Die Kirchengemeinde hatte bereits 1866 eine bei Knittel in Cannstatt gegossene Bronzeglocke besorgt. Diese Glocke hatte einen Durchmesser von 85 cm und ein Gewicht von 380 kg. Ihr Inschrift lautete LOBET IHN IN DER HÖHE PSALM. 148,1. Beim Kirchenneubau 1873 stellte man diese Glocke vorerst außer Dienst und beschaffte drei neue, bei der Glockengießerei Bachert in Kochendorf (Bad Friedrichshall) gegossene Glocken. Die größte dieser Glocken hatte den Schlagton fis‘, einen Durchmesser von 103 cm und ein Gewicht von 658 kg. Ihre Inschrift lautete EHRE SEI GOTT IN DER HÖHE U. FRIEDE AUF ERDEN U. DEN MENSCHEN EIN WOHLGEFALLEN. Die mittlere Glocke hatte den Schlagton b‘, einen Durchmesser von 86 cm und ein Gewicht von 375 kg.

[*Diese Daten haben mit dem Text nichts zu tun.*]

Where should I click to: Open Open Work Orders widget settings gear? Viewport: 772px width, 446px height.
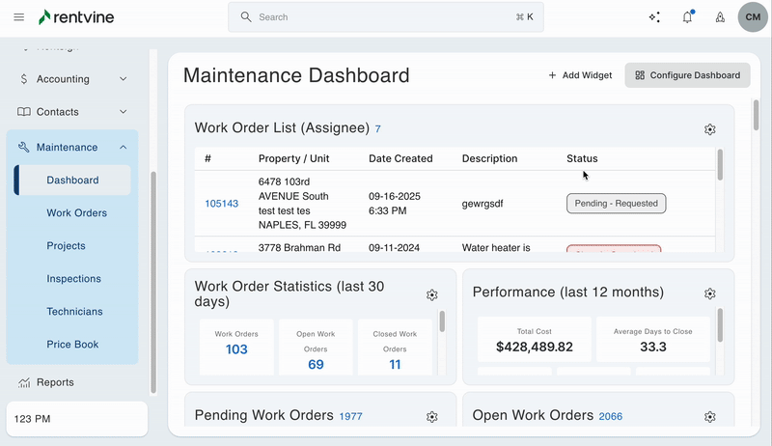710,417
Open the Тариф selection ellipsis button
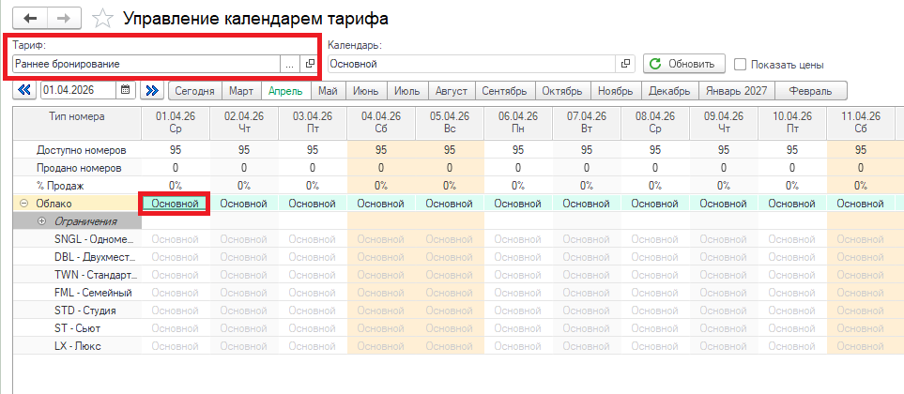904x394 pixels. [x=290, y=64]
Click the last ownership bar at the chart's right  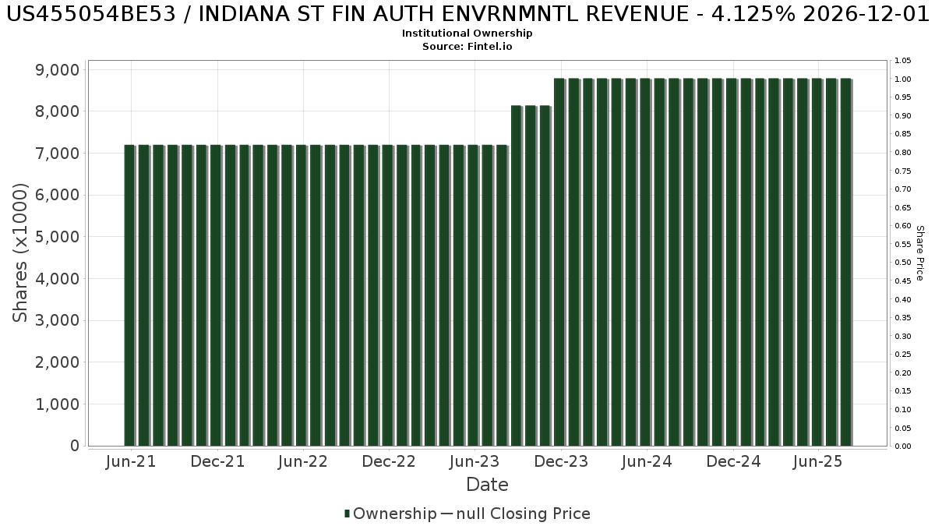pyautogui.click(x=845, y=262)
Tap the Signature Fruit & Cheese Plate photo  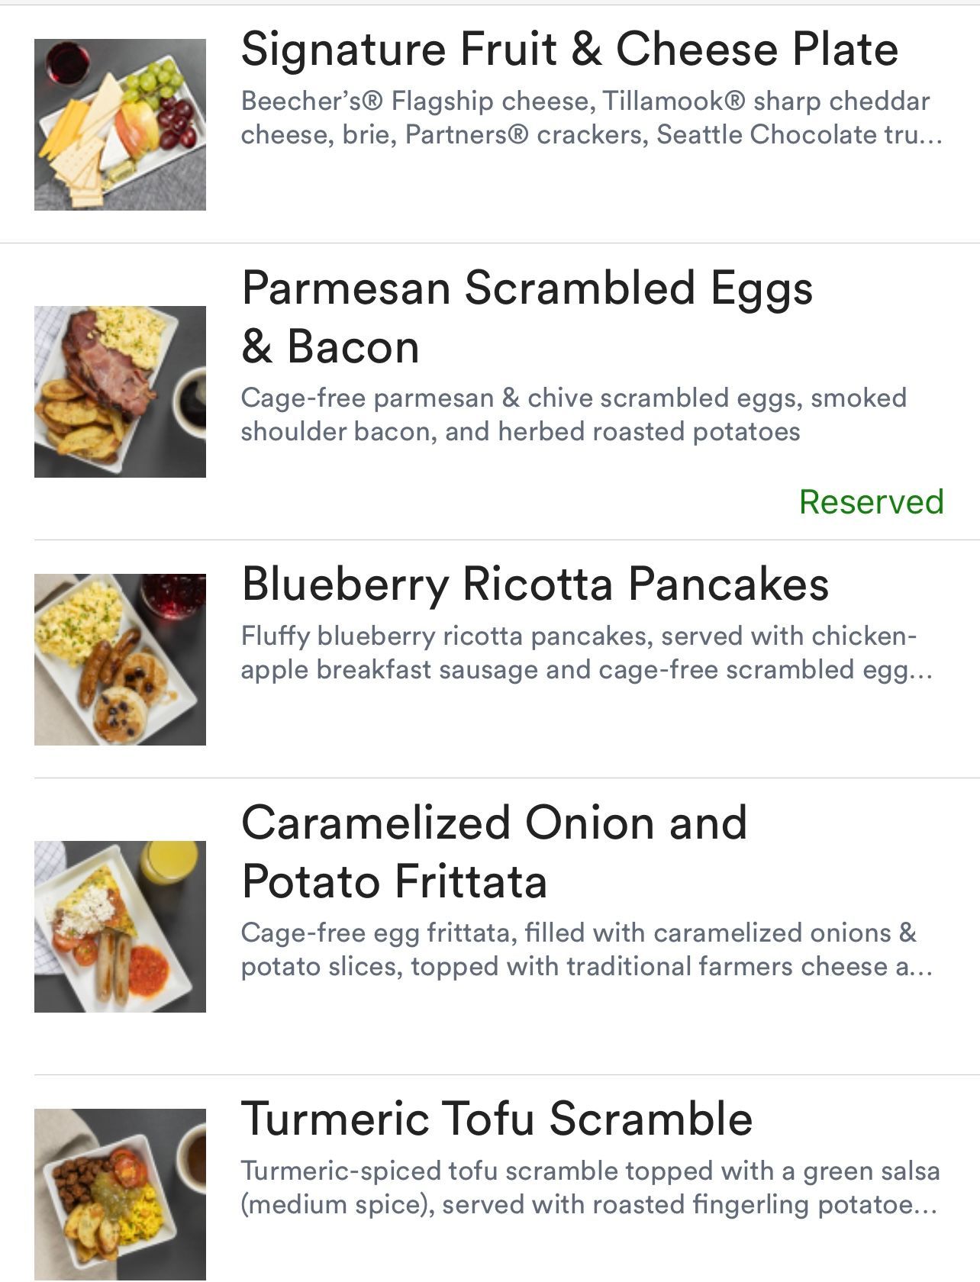[120, 124]
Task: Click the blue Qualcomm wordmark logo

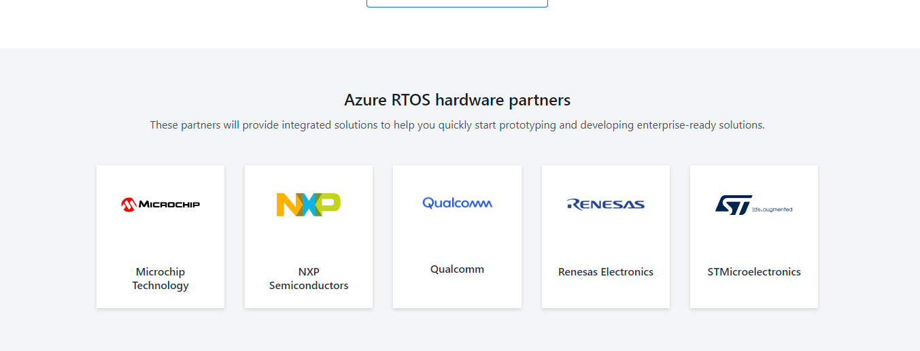Action: tap(457, 203)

Die kleinste Glocke hatte den Schlagton cis‘‘, einen Durchmesser von 67 cm und ein Gewicht von 175 kg.

Im Ersten Weltkrieg mussten 1917 die größte und die kleinste der Glocken von 1873 zu Rüstungszwecken abgeliefert werden. Die mittlere Glocke war 1920 noch vorhanden. In den späten 1920er Jahren bestand das Dreigeläut der Kirche dann aus der wieder in Dienst gestellten alten Glocke von 1866 sowie einer 1922 bei Bachert in Kochendorf (Bad Friedrichshall) gegossenen Bronzeglocke mit dem Schlagton c‘‘, einem Durchmesser von 75 cm und einem Gewicht von 236 kg mit der Inschrift GOTT IST UNSERE ZUVERSICHT UND STÄRKE. PSALM 46,2. sowie einer 1926 bei Heinrich Kurtz in Stuttgart gegossenen Bronzeglocke mit dem Schlagton g‘, einem Durchmesser von 103 cm und einem Gewicht von 657 kg mit der Inschrift DEIN REICH KOMME. AUS TIEFER NOT SCHREI ICH ZU DIR. HERR GOTT, ERHÖR MEIN RUFEN.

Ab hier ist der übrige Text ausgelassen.